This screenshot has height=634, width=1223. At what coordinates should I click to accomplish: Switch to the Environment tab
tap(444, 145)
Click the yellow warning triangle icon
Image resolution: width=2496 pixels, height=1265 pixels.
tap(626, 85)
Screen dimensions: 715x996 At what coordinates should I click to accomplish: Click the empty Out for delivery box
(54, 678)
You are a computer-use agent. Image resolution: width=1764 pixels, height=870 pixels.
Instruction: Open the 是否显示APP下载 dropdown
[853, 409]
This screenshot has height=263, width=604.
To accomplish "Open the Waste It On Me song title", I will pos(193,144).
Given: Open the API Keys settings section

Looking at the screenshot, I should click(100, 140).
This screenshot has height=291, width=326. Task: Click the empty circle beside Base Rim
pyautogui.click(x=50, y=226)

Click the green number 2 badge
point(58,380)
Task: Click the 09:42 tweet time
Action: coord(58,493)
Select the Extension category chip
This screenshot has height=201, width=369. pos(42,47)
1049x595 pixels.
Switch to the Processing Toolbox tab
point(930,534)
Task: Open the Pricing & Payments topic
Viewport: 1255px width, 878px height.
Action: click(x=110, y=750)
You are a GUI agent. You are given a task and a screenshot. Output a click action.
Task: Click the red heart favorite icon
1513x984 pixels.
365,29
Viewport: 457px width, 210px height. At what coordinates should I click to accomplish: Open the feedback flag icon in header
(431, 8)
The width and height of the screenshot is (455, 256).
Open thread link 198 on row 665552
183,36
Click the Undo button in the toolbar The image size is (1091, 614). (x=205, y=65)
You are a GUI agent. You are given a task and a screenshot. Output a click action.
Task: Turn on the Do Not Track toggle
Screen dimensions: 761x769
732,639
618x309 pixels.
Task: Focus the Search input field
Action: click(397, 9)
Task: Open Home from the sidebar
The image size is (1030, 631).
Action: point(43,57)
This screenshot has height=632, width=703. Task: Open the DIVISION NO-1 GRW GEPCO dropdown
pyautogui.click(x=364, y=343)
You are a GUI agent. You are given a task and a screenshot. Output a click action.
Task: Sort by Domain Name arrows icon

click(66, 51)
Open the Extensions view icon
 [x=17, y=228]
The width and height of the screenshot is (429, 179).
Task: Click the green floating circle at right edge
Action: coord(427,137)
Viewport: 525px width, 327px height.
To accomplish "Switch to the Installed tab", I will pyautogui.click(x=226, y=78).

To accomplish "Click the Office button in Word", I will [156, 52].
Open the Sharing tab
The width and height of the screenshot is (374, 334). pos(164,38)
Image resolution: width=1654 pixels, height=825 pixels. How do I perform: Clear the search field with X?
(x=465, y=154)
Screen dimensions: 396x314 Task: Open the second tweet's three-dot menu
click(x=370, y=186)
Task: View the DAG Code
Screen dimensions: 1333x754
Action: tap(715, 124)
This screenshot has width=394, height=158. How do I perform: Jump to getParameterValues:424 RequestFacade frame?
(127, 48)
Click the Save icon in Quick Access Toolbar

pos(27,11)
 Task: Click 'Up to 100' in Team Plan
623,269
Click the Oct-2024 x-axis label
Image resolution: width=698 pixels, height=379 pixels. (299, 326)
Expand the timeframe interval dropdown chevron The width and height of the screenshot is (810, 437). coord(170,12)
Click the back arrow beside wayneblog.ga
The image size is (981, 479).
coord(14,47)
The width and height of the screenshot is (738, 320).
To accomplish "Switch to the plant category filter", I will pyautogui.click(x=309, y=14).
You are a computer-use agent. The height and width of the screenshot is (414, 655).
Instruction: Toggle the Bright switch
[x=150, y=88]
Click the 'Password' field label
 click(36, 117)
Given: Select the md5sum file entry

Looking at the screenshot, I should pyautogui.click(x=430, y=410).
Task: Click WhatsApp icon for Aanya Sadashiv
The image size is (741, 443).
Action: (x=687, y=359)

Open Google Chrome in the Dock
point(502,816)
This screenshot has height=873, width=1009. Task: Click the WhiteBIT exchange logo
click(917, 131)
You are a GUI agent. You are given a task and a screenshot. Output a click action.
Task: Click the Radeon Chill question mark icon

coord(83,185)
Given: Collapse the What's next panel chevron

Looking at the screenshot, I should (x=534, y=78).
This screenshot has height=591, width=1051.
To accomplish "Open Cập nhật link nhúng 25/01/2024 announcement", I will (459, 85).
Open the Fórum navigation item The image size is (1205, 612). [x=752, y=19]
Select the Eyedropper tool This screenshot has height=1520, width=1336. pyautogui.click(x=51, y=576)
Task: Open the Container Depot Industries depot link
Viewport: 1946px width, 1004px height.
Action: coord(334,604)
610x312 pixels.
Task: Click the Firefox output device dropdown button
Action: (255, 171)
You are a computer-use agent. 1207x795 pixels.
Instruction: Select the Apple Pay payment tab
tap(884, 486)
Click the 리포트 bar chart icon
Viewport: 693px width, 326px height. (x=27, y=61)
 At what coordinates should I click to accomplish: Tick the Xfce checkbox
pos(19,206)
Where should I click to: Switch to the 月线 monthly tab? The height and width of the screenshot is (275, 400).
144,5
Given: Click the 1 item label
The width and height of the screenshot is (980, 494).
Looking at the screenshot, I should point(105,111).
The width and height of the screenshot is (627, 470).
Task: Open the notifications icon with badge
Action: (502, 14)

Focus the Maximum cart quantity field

##############################

REQUIREMENTS: Reproduce every entry above in full, swapping each occurrence of "Screen dimensions:" for "Screen size:" and leaving everything else unchanged.

FINISHED ANSWER:
This screenshot has height=634, width=1223. At what coordinates should I click to accomplish: Switch to the Environment tab
tap(444, 145)
Click the yellow warning triangle icon
Image resolution: width=2496 pixels, height=1265 pixels.
tap(626, 85)
Screen size: 715x996 At what coordinates should I click to accomplish: Click the empty Out for delivery box
(54, 678)
You are a computer-use agent. Image resolution: width=1764 pixels, height=870 pixels.
Instruction: Open the 是否显示APP下载 dropdown
[853, 409]
This screenshot has height=263, width=604.
To accomplish "Open the Waste It On Me song title", I will pos(193,144).
Given: Open the API Keys settings section

Looking at the screenshot, I should click(100, 140).
This screenshot has height=291, width=326. Task: Click the empty circle beside Base Rim
pyautogui.click(x=50, y=226)

Click the green number 2 badge
point(58,380)
Task: Click the 09:42 tweet time
Action: coord(58,493)
Select the Extension category chip
This screenshot has height=201, width=369. pos(42,47)
1049x595 pixels.
Switch to the Processing Toolbox tab
point(930,534)
Task: Open the Pricing & Payments topic
Viewport: 1255px width, 878px height.
Action: click(x=110, y=750)
You are a GUI agent. You are given a task and a screenshot. Output a click action.
Task: Click the red heart favorite icon
1513x984 pixels.
365,29
Viewport: 457px width, 210px height. At what coordinates should I click to accomplish: Open the feedback flag icon in header
(431, 8)
The width and height of the screenshot is (455, 256).
Open thread link 198 on row 665552
183,36
Click the Undo button in the toolbar The image size is (1091, 614). (x=205, y=65)
You are a GUI agent. You are given a task and a screenshot. Output a click action.
Task: Turn on the Do Not Track toggle
Screen size: 761x769
732,639
618x309 pixels.
Task: Focus the Search input field
Action: click(397, 9)
Task: Open Home from the sidebar
The image size is (1030, 631).
Action: point(43,57)
This screenshot has height=632, width=703. Task: Open the DIVISION NO-1 GRW GEPCO dropdown
pyautogui.click(x=364, y=343)
You are a GUI agent. You are given a task and a screenshot. Output a click action.
Task: Sort by Domain Name arrows icon

click(66, 51)
Open the Extensions view icon
 [x=17, y=228]
The width and height of the screenshot is (429, 179).
Task: Click the green floating circle at right edge
Action: coord(427,137)
Viewport: 525px width, 327px height.
To accomplish "Switch to the Installed tab", I will pyautogui.click(x=226, y=78).

To accomplish "Click the Office button in Word", I will [156, 52].
Open the Sharing tab
The width and height of the screenshot is (374, 334). pos(164,38)
Image resolution: width=1654 pixels, height=825 pixels. How do I perform: Clear the search field with X?
(x=465, y=154)
Screen size: 396x314 Task: Open the second tweet's three-dot menu
click(x=370, y=186)
Task: View the DAG Code
Screen size: 1333x754
Action: tap(715, 124)
This screenshot has width=394, height=158. How do I perform: Jump to getParameterValues:424 RequestFacade frame?
(127, 48)
Click the Save icon in Quick Access Toolbar

pos(27,11)
 Task: Click 'Up to 100' in Team Plan
623,269
Click the Oct-2024 x-axis label
Image resolution: width=698 pixels, height=379 pixels. (299, 326)
Expand the timeframe interval dropdown chevron The width and height of the screenshot is (810, 437). coord(170,12)
Click the back arrow beside wayneblog.ga
The image size is (981, 479).
coord(14,47)
The width and height of the screenshot is (738, 320).
To accomplish "Switch to the plant category filter", I will pyautogui.click(x=309, y=14).
You are a computer-use agent. The height and width of the screenshot is (414, 655).
Instruction: Toggle the Bright switch
[x=150, y=88]
Click the 'Password' field label
 click(36, 117)
Given: Select the md5sum file entry

Looking at the screenshot, I should pyautogui.click(x=430, y=410).
Task: Click WhatsApp icon for Aanya Sadashiv
The image size is (741, 443).
Action: (x=687, y=359)

Open Google Chrome in the Dock
point(502,816)
This screenshot has height=873, width=1009. Task: Click the WhiteBIT exchange logo
click(917, 131)
You are a GUI agent. You are given a task and a screenshot. Output a click action.
Task: Click the Radeon Chill question mark icon

coord(83,185)
Given: Collapse the What's next panel chevron

Looking at the screenshot, I should (x=534, y=78).
This screenshot has height=591, width=1051.
To accomplish "Open Cập nhật link nhúng 25/01/2024 announcement", I will (459, 85).
Open the Fórum navigation item The image size is (1205, 612). [x=752, y=19]
Select the Eyedropper tool This screenshot has height=1520, width=1336. pyautogui.click(x=51, y=576)
Task: Open the Container Depot Industries depot link
Viewport: 1946px width, 1004px height.
Action: coord(334,604)
610x312 pixels.
Task: Click the Firefox output device dropdown button
Action: (255, 171)
You are a computer-use agent. 1207x795 pixels.
Instruction: Select the Apple Pay payment tab
tap(884, 486)
Click the 리포트 bar chart icon
Viewport: 693px width, 326px height. (x=27, y=61)
 At what coordinates should I click to accomplish: Tick the Xfce checkbox
pos(19,206)
Where should I click to: Switch to the 月线 monthly tab? The height and width of the screenshot is (275, 400).
144,5
Given: Click the 1 item label
The width and height of the screenshot is (980, 494).
Looking at the screenshot, I should point(105,111).
The width and height of the screenshot is (627, 470).
Task: Open the notifications icon with badge
Action: (502, 14)

Focus the Maximum cart quantity field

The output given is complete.